> Directions for this task:
Every entry here needs to be repeated exactly.

[Collected data entries]
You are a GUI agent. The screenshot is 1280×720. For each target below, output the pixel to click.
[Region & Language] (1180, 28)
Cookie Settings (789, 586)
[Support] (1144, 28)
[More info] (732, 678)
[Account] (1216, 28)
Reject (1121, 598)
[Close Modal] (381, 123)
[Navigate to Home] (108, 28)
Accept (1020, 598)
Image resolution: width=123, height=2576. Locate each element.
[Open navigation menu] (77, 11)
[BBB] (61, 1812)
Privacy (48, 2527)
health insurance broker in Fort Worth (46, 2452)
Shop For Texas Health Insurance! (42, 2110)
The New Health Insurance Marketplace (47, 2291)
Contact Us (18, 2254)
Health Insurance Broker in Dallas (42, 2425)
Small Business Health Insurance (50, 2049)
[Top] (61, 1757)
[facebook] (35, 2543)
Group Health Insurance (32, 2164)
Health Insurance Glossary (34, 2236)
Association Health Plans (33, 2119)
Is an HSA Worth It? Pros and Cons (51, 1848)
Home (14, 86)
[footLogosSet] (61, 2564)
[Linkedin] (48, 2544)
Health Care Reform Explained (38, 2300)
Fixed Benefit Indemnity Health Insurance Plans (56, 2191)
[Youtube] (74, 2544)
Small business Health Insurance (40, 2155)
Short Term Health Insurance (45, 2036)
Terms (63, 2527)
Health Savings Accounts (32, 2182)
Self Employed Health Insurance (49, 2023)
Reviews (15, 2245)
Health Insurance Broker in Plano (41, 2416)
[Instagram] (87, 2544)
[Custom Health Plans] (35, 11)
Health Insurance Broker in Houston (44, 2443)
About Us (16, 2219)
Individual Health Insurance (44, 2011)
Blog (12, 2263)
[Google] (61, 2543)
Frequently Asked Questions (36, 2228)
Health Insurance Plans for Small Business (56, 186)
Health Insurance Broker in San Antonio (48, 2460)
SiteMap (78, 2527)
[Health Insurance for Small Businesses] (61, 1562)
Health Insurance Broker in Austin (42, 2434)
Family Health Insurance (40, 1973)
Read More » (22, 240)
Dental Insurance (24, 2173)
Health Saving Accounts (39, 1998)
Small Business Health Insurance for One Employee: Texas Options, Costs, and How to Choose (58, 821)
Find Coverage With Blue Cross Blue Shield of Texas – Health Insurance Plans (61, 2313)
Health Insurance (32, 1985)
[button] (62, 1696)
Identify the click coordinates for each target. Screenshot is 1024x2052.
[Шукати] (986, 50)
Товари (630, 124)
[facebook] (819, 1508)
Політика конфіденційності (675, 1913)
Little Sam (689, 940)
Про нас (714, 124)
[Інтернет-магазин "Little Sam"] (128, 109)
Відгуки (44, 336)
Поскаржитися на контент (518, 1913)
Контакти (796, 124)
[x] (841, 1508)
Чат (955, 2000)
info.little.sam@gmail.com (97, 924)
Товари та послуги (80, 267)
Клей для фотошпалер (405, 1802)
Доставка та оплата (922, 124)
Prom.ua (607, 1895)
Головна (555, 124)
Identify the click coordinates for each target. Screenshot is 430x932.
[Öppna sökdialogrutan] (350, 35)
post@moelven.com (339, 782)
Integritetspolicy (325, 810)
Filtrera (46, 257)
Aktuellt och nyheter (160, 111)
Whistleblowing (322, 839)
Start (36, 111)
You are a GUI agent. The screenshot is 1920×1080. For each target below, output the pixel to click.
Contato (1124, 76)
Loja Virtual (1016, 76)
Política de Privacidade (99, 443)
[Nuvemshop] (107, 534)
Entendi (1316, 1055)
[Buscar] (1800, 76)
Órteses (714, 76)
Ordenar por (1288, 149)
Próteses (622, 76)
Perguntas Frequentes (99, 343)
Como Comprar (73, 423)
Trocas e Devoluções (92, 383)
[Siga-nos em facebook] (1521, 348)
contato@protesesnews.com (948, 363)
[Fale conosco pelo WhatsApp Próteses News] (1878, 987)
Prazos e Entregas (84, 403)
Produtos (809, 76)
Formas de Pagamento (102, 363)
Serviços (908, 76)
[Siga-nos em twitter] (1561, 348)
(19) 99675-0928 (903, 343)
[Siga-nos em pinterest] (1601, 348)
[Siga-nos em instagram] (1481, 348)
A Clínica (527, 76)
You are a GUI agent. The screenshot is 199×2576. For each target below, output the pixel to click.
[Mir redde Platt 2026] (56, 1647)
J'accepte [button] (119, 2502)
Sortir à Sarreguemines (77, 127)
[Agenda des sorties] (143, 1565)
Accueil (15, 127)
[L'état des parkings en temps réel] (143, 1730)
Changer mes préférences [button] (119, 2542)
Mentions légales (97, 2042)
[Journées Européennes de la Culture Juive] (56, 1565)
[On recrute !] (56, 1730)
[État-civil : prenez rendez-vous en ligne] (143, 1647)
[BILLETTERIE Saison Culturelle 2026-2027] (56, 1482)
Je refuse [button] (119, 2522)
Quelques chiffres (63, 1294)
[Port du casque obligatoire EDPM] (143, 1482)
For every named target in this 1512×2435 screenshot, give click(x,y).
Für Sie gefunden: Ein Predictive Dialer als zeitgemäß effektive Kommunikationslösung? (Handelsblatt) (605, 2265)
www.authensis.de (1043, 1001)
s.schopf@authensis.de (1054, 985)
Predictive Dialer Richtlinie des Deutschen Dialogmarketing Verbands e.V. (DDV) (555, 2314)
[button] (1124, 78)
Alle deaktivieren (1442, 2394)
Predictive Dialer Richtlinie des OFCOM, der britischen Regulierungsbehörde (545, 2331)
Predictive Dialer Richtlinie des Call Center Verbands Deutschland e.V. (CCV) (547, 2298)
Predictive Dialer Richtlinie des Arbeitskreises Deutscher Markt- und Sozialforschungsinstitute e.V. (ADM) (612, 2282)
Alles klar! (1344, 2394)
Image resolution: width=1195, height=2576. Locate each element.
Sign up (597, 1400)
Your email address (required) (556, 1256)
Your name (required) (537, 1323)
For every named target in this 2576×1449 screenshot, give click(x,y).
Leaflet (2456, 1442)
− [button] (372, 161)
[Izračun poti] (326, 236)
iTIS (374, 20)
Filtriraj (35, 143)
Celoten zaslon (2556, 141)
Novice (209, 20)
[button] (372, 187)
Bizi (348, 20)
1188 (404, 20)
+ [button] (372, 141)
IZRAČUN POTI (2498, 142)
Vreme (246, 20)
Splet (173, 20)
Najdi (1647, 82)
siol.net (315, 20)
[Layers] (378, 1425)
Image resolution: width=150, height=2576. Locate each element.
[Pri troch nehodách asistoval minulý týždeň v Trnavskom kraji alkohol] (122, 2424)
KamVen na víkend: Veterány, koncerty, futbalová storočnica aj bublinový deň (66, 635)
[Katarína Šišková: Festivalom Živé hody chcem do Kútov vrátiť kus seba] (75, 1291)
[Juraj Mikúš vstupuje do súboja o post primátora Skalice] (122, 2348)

> Response for this exercise:
You are a GUI agent. The screenshot is 1280×720. For each target below, output the pixel to click.
[Region & Language] (1180, 28)
Cookie Settings (789, 586)
[Support] (1144, 28)
[More info] (732, 678)
[Account] (1216, 28)
Reject (1121, 598)
[Close Modal] (381, 123)
[Navigate to Home] (108, 28)
Accept (1020, 598)
Image resolution: width=123, height=2576. Locate each element.
[Open navigation menu] (77, 11)
[BBB] (61, 1812)
Privacy (48, 2527)
health insurance broker in Fort Worth (46, 2452)
Shop For Texas Health Insurance! (42, 2110)
The New Health Insurance Marketplace (47, 2291)
Contact Us (18, 2254)
Health Insurance Broker in Dallas (42, 2425)
Small Business Health Insurance (50, 2049)
[Top] (61, 1757)
[facebook] (35, 2543)
Group Health Insurance (32, 2164)
Health Insurance Glossary (34, 2236)
Association Health Plans (33, 2119)
Is an HSA Worth It? Pros and Cons (51, 1848)
Home (14, 86)
[footLogosSet] (61, 2564)
[Linkedin] (48, 2544)
Health Care Reform Explained (38, 2300)
Fixed Benefit Indemnity Health Insurance Plans (56, 2191)
[Youtube] (74, 2544)
Small business Health Insurance (40, 2155)
Short Term Health Insurance (45, 2036)
Terms (63, 2527)
Health Savings Accounts (32, 2182)
Self Employed Health Insurance (49, 2023)
Reviews (15, 2245)
Health Insurance Broker in Plano (41, 2416)
[Instagram] (87, 2544)
[Custom Health Plans] (35, 11)
Health Insurance Broker in Houston (44, 2443)
About Us (16, 2219)
Individual Health Insurance (44, 2011)
Blog (12, 2263)
[Google] (61, 2543)
Frequently Asked Questions (36, 2228)
Health Insurance Plans for Small Business (56, 186)
Health Insurance Broker in San Antonio (48, 2460)
SiteMap (78, 2527)
[Health Insurance for Small Businesses] (61, 1562)
Health Insurance Broker in Austin (42, 2434)
Family Health Insurance (40, 1973)
Read More » (22, 240)
Dental Insurance (24, 2173)
Health Saving Accounts (39, 1998)
Small Business Health Insurance for One Employee: Texas Options, Costs, and How to Choose (58, 821)
Find Coverage With Blue Cross Blue Shield of Texas – Health Insurance Plans (61, 2313)
Health Insurance (32, 1985)
[button] (62, 1696)
Identify the click coordinates for each target. Screenshot is 1024x2052.
[Шукати] (986, 50)
Товари (630, 124)
[facebook] (819, 1508)
Політика конфіденційності (675, 1913)
Little Sam (689, 940)
Про нас (714, 124)
[Інтернет-магазин "Little Sam"] (128, 109)
Відгуки (44, 336)
Поскаржитися на контент (518, 1913)
Контакти (796, 124)
[x] (841, 1508)
Чат (955, 2000)
info.little.sam@gmail.com (97, 924)
Товари та послуги (80, 267)
Клей для фотошпалер (405, 1802)
Доставка та оплата (922, 124)
Prom.ua (607, 1895)
Головна (555, 124)
Identify the click coordinates for each target. Screenshot is 430x932.
[Öppna sökdialogrutan] (350, 35)
post@moelven.com (339, 782)
Integritetspolicy (325, 810)
Filtrera (46, 257)
Aktuellt och nyheter (160, 111)
Whistleblowing (322, 839)
Start (36, 111)
You are a GUI agent. The screenshot is 1920×1080. For each target below, output the pixel to click.
Contato (1124, 76)
Loja Virtual (1016, 76)
Política de Privacidade (99, 443)
[Nuvemshop] (107, 534)
Entendi (1316, 1055)
[Buscar] (1800, 76)
Órteses (714, 76)
Ordenar por (1288, 149)
Próteses (622, 76)
Perguntas Frequentes (99, 343)
Como Comprar (73, 423)
Trocas e Devoluções (92, 383)
[Siga-nos em facebook] (1521, 348)
contato@protesesnews.com (948, 363)
[Fale conosco pelo WhatsApp Próteses News] (1878, 987)
Prazos e Entregas (84, 403)
Produtos (809, 76)
Formas de Pagamento (102, 363)
Serviços (908, 76)
[Siga-nos em twitter] (1561, 348)
(19) 99675-0928 (903, 343)
[Siga-nos em pinterest] (1601, 348)
[Siga-nos em instagram] (1481, 348)
A Clínica (527, 76)
You are a GUI agent. The screenshot is 199×2576. For each target below, output the pixel to click.
[Mir redde Platt 2026] (56, 1647)
J'accepte [button] (119, 2502)
Sortir à Sarreguemines (77, 127)
[Agenda des sorties] (143, 1565)
Accueil (15, 127)
[L'état des parkings en temps réel] (143, 1730)
Changer mes préférences [button] (119, 2542)
Mentions légales (97, 2042)
[Journées Européennes de la Culture Juive] (56, 1565)
[On recrute !] (56, 1730)
[État-civil : prenez rendez-vous en ligne] (143, 1647)
[BILLETTERIE Saison Culturelle 2026-2027] (56, 1482)
Je refuse [button] (119, 2522)
Quelques chiffres (63, 1294)
[Port du casque obligatoire EDPM] (143, 1482)
For every named target in this 1512×2435 screenshot, give click(x,y).
Für Sie gefunden: Ein Predictive Dialer als zeitgemäß effektive Kommunikationslösung? (Handelsblatt) (605, 2265)
www.authensis.de (1043, 1001)
s.schopf@authensis.de (1054, 985)
Predictive Dialer Richtlinie des Deutschen Dialogmarketing Verbands e.V. (DDV) (555, 2314)
[button] (1124, 78)
Alle deaktivieren (1442, 2394)
Predictive Dialer Richtlinie des OFCOM, der britischen Regulierungsbehörde (545, 2331)
Predictive Dialer Richtlinie des Call Center Verbands Deutschland e.V. (CCV) (547, 2298)
Predictive Dialer Richtlinie des Arbeitskreises Deutscher Markt- und Sozialforschungsinstitute e.V. (ADM) (612, 2282)
Alles klar! (1344, 2394)
Image resolution: width=1195, height=2576. Locate each element.
Sign up (597, 1400)
Your email address (required) (556, 1256)
Your name (required) (537, 1323)
For every named target in this 2576×1449 screenshot, give click(x,y).
Leaflet (2456, 1442)
− [button] (372, 161)
[Izračun poti] (326, 236)
iTIS (374, 20)
Filtriraj (35, 143)
Celoten zaslon (2556, 141)
Novice (209, 20)
[button] (372, 187)
Bizi (348, 20)
1188 (404, 20)
+ [button] (372, 141)
IZRAČUN POTI (2498, 142)
Vreme (246, 20)
Splet (173, 20)
Najdi (1647, 82)
siol.net (315, 20)
[Layers] (378, 1425)
Image resolution: width=150, height=2576. Locate each element.
[Pri troch nehodách asistoval minulý týždeň v Trnavskom kraji alkohol] (122, 2424)
KamVen na víkend: Veterány, koncerty, futbalová storočnica aj bublinový deň (66, 635)
[Katarína Šišková: Festivalom Živé hody chcem do Kútov vrátiť kus seba] (75, 1291)
[Juraj Mikúš vstupuje do súboja o post primátora Skalice] (122, 2348)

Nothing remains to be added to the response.